Nun, es war wohl keine Glaskugel, aus der der Nobelpreisträger des Jahres 1930 diese Themen lesen konnte. Es war wohl mehr diese grundlegende Erkenntnis, dass die Demokratie gerade gegenüber denen sehr wehrlos ist, die sie aushöhlen und pervertieren wollen. Die unter dem Schutz der Redefreiheit die Redefreiheit einschränken wollen. Die möglichen Szenarien, die man als Folge dieser Erkenntnis erdenken kann, umfassen dann logischerweise auch die Populisten, die sich die Angst der Wähler zu Nutze machen.

Das alles ist angesichts der politischen Lage im Jahr 1936, in dem skrupellose Diktatoren in Deutschland, Italien und der Sowjetunion der Welt ihren Stempel aufdrückten, leicht vorstellbar. Denn in der Mitte der 1930-Jahre fällt ein Land der Erde nach dem anderen in die Hände von Diktatoren der einen oder anderen Ausrichtung.

Buzz Windrip, Senator im US-Kongress, stellt sich zur Präsidentenwahl 1936. Sein Gegner in der demokratischen Partei ist der amtierende Präsident Franklin D. Roosevelt, den er mit populistischen Versprechen aus dem Rennen wirft. Windrip tritt mit einem Programm an, das so ziemlich alles aus dem Arsenal der Faschisten und der Kommunisten in sich vereinigt. Großartige Versprechungen, die von einer großen Anzahl der Wählerinnen und Wähler ungeprüft geglaubt werden. Windrup wird gewählt.

In wenigen Wochen wird das Land gleichgeschaltet. Wieder bedient sich Lewis all jeder Informationen, die man zu jener Zeit aus Deutschland und der Sowjetunion schon kannte und lässt das meiste davon nun in den USA stattfinden. Gleichschaltung des Parlamentes, Ende der Pressefreiheit, eine eigene Schutztruppe, Konzentrationslager, Exekutionen.

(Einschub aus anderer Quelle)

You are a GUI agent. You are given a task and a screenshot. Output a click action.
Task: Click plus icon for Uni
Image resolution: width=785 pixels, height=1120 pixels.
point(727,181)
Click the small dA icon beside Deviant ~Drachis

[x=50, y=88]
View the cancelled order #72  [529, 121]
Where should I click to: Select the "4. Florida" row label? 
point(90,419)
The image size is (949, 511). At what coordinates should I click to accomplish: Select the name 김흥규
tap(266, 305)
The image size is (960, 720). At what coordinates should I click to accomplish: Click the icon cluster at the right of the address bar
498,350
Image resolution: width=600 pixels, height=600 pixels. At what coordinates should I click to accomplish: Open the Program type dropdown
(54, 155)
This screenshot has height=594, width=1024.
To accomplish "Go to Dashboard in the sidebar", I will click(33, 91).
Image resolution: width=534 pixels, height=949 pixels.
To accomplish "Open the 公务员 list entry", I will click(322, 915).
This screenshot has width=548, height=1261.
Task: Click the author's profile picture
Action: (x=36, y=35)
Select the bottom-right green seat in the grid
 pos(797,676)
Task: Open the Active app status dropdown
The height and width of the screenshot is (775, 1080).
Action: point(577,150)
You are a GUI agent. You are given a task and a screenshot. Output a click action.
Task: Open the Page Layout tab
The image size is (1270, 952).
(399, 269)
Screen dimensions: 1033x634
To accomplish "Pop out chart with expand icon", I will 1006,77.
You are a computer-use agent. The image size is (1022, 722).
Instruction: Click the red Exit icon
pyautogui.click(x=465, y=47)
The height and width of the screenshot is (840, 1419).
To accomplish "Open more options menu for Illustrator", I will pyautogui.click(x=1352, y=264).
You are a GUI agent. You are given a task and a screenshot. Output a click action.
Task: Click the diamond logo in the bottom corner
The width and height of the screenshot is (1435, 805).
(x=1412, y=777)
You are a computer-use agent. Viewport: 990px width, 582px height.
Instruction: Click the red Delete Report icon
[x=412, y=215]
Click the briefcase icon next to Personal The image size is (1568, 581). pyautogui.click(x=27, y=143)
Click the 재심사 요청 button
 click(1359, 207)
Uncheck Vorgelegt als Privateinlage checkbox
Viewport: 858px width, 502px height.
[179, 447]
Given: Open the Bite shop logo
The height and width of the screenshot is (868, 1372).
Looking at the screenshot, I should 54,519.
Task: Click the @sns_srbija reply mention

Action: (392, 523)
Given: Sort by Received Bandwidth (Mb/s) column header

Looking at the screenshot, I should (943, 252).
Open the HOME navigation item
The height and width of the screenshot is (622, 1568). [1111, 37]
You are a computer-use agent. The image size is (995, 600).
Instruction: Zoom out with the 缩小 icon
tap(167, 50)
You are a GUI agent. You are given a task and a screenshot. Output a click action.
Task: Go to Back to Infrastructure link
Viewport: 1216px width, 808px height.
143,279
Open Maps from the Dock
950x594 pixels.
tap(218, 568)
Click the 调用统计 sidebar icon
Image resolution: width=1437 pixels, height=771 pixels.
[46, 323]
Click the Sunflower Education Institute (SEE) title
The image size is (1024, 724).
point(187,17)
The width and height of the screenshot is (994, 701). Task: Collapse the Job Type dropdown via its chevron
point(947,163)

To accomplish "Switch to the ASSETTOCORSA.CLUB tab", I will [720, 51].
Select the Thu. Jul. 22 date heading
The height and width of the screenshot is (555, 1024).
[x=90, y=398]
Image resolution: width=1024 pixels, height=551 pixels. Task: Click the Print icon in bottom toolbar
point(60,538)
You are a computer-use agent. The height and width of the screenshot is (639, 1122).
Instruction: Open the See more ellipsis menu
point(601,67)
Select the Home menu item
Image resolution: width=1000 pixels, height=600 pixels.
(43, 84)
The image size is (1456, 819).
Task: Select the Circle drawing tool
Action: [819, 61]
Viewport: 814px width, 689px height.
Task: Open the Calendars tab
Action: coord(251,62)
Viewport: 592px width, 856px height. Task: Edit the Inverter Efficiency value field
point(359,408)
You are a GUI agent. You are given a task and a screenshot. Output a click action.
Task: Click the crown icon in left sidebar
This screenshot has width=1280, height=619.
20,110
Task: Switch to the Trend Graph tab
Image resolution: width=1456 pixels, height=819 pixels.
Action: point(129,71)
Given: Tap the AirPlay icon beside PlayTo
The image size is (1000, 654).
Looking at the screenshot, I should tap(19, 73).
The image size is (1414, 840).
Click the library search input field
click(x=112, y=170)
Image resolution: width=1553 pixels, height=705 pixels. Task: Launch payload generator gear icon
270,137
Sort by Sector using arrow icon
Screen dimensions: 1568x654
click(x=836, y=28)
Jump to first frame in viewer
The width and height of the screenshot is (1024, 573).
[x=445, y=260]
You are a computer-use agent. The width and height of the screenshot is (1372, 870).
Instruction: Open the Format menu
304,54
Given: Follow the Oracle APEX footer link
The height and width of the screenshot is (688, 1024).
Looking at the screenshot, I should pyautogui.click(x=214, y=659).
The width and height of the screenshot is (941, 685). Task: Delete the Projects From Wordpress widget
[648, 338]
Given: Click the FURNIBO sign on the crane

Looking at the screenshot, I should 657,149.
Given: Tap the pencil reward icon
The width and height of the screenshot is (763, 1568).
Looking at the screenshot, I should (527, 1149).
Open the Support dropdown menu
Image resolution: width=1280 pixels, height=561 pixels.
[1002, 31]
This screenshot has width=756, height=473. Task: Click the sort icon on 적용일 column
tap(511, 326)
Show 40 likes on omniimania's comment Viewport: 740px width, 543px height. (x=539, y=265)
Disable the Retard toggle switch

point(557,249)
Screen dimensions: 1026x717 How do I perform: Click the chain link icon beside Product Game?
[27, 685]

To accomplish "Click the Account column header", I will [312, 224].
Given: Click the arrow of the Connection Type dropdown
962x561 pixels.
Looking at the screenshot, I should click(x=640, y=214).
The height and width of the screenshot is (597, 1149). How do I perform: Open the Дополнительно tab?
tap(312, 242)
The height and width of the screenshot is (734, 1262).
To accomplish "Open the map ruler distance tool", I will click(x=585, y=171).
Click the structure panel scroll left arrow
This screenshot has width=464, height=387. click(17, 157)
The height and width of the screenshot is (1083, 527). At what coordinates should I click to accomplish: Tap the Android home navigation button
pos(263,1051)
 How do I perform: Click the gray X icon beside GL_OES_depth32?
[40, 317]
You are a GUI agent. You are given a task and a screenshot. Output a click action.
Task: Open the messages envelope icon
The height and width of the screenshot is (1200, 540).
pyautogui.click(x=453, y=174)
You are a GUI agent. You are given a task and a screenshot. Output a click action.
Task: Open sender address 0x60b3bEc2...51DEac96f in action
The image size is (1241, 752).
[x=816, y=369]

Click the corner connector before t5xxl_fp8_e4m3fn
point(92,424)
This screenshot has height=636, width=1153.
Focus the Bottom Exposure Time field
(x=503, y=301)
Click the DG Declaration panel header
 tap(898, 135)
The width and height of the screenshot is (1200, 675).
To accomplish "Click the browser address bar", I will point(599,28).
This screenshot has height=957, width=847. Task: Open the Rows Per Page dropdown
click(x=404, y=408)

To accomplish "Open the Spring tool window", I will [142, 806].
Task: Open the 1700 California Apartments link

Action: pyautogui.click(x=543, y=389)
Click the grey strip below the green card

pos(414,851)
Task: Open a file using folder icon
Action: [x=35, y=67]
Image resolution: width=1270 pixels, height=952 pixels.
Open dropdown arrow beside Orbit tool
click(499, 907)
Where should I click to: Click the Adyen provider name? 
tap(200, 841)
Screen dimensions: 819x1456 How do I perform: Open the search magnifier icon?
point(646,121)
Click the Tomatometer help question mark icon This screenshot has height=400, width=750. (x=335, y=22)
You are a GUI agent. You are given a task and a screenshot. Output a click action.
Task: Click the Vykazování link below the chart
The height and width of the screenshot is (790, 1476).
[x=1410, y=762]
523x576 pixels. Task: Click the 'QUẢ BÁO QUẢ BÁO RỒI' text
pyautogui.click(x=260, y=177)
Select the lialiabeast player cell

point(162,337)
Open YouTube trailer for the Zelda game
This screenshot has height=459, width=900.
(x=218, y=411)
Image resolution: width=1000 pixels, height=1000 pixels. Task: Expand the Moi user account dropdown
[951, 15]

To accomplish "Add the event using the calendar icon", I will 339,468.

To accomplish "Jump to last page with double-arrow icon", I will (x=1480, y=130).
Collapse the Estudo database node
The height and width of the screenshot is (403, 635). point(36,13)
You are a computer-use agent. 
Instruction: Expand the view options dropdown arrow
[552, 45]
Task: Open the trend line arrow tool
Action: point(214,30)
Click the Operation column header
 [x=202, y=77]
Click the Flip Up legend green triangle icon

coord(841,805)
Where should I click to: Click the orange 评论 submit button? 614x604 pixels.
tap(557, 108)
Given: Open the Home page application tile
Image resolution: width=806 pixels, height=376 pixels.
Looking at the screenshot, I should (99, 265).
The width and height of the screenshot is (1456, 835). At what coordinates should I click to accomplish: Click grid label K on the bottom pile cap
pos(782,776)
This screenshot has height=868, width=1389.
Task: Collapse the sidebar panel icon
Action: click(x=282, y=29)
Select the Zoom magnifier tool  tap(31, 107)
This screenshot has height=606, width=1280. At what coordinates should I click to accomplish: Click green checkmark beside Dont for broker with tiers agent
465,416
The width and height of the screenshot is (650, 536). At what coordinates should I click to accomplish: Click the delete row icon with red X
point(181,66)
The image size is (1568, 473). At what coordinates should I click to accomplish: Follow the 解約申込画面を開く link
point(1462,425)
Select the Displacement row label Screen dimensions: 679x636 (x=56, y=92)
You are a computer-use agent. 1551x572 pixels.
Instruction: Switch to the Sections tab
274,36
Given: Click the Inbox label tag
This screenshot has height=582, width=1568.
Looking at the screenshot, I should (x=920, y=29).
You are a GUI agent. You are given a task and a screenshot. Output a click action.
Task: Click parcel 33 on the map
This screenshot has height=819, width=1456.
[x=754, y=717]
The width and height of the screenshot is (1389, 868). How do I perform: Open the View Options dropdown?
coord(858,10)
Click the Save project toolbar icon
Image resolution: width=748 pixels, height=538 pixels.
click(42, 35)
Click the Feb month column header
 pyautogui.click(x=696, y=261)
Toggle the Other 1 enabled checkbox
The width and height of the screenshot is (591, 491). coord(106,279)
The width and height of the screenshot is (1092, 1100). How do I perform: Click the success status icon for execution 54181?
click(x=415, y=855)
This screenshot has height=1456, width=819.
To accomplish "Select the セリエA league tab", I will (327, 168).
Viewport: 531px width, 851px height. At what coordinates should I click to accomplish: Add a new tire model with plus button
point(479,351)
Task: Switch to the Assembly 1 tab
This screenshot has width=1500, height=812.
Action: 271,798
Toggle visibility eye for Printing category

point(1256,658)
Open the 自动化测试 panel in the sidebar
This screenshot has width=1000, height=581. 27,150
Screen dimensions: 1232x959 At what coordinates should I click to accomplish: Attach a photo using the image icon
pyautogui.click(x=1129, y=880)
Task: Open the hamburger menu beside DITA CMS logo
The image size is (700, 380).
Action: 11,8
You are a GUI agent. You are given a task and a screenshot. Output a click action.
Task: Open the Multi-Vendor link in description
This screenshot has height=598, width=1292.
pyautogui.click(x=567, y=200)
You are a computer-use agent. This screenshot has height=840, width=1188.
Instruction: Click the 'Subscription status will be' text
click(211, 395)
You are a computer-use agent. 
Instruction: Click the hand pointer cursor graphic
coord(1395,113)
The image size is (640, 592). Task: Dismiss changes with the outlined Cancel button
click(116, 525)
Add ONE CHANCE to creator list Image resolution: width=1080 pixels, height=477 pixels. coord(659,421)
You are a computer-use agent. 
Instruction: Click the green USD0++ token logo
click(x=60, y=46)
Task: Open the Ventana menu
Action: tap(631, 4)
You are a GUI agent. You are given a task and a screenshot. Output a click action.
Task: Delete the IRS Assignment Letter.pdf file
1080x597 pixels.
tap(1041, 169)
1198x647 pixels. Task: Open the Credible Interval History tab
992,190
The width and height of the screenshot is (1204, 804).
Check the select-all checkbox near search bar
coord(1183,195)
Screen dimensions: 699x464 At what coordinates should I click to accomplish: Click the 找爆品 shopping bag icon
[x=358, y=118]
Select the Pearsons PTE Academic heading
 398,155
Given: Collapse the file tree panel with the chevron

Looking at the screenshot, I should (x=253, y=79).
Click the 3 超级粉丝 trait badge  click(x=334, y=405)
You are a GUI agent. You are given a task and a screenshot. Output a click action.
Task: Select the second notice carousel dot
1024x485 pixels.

Für die Verfolgten sind Kanada und Mexiko oft die letzte Chance, ihr Leben zu retten. So weit sind die USA heute zwar noch nicht, aber Kanada verzeichnet seit Trumps Wahl eine steigende Zahl an Immigranten aus dem Nachbarland.

Man sieht: so schwer war es für Sinclair Lewis nicht, das Ende der Demokratie zu beschreiben, denn er fand alles auf der Welt vor, was er dazu brauchte.

Angesichts dessen, was wir in den letzten Jahren erleben mussten, ist “It Can’t Happen Here”, der Originaltitel des Buches, die eigentliche Vision. Denn wir leben ja nicht nur mit Trump, einem egomanischen Präsidenten der ein Freund der Lüge ist. Wir erlebten und erleben seit mehreren  Jahren in Europa, was es bedeutet, wenn rechtsgerichtete Populisten in die Parlamente oder in die Regierung gewählt werden. Sie alle gehen in rasantem Tempo daran, die Demokratie einzuschränken, Schritt für Schritt abzubauen. Ungarn und Polen sind aktuelle Fälle in der EU; die Republikaner in den USA haben übrigens in den letzten Jahren immer wieder versucht, durch Änderungen im Wahlrecht Wahlergebnisse zu beeinflussen.

Und in Österreich sitzen seit der letzten Wahl deutschtümelnde Burschenschafter im Parlament als Abgeordnete einer Partei, deren führende Repräsentanten ihr Vorbild in Wladmir Putin und ihre Freunde in Rechtsextremen wie Le Pen und Jan Wilders haben.

Und das Unglaubliche dabei ist: diese Kräfte wurden tatsächlich gewählt, in freien Wahlen haben sie Stimmen von Wählerinnen und Wählern erhalten, die alles glauben, was ihnen vorgelogen wird. Hoffnung machen im Gegensatz dazu Länder wie Frankreich oder Kanada, in denen die Demokratie ihre Stärke bislang erhalten konnte.

Dass die Amerikaner damals, in den Nachwehen der Wirtschaftkrise, Franklin D. Roosevelt und seinen “New Deal”  ins Weißen Haus wählten, zeigt, dass es auch in schweren Zeiten möglich ist, die Demokratie zu wählen. Ich wage zu bezweifeln, dass ihm gleiches unter heutigen Bedingungen auch so einfach gelungen wäre, in der Ära der “Sozialen Medien” in denen ungehemmt und unwidersprochen Unsoziales und Verlogenes verbreitet werden kann.